大阪桐蔭・前田を「世代No.1左腕」とほれ込む
まずは、「変わらずドラフト1位候補」と評したのは大阪桐蔭の前田悠伍投手。今大会は全4試合に登板して、21回2/3で4失点(自責3)。与えた四球は2つだけで、28奪三振を記録している。準決勝の報徳学園戦は2番手でマウンドに立ち、2点を失って敗れたが、初戦の敦賀気比戦と準々決勝の東海大菅生戦は1失点で9回を投げ切っている。スカウトは「世代ナンバーワン左腕」とほれ込む。
「真っ直ぐの質とコントロール、変化球の精度。さらに、牽制やフィールディングと高校生とは思えない完成度の高さです。2年生だった昨年からドラフト1位候補と評価していますが、今春のセンバツでの投球を見ても変わりません」
スカウトが評価するのは完成度の高さに加えて、現状に満足しない向上心や探究心といった野球に取り組む姿勢にもある。今回のセンバツでも、前田投手の成長を感じたという。
「力いっぱい投げれば、もっと球速が出ると思います。
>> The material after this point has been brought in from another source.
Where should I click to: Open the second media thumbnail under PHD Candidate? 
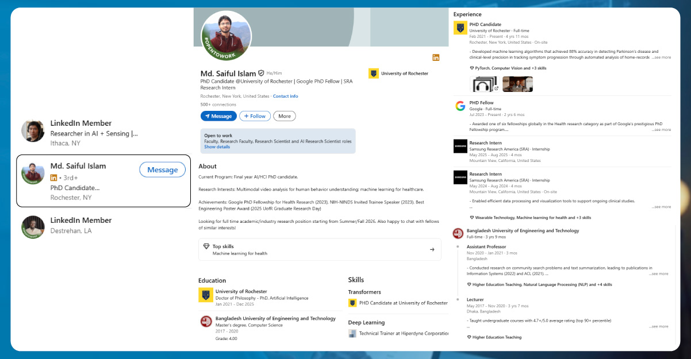click(x=517, y=84)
ただ、前田投手はリリースの瞬間に最大限のパワーを生み出すために、いかに脱力するかを追い求めているように見えました。変化球では今までのスライダーとチェンジアップに加えて、カーブも効果的に使っていました。新しい変化球、特に球速の遅い変化球を取り入れると他の球種に影響することを嫌がる投手は少なくありませんが、前田投手は高いステージに理想を置いていると感じました」
球速が落ちていても「進化の途中」と表現するワケ
昨年出場した春と夏の甲子園と比べると、前田投手の直球は球速が落ちている。だが、決して退化しているわけではなく、スカウトは「進化の途中」と表現する。
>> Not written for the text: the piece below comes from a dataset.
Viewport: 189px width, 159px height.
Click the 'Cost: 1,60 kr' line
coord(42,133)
2年生だった昨年は、1学年先輩に別所孝亮投手、川原嗣貴投手と最速150キロを誇る2人の投手がいたこともあり、前田投手は甲子園のマウンドに立たない試合もあった。最高学年となった今年は絶対的なエースであり、しかも主将を務める。スカウトは「チームを勝利に導くため、前田投手は連投やピンチの場面での登板が昨年以上に増えると予想されます。その中で、無駄な力を省いた投球フォームのような高いパフォーマンスを発揮する方法を模索しているのだと思います」と語った。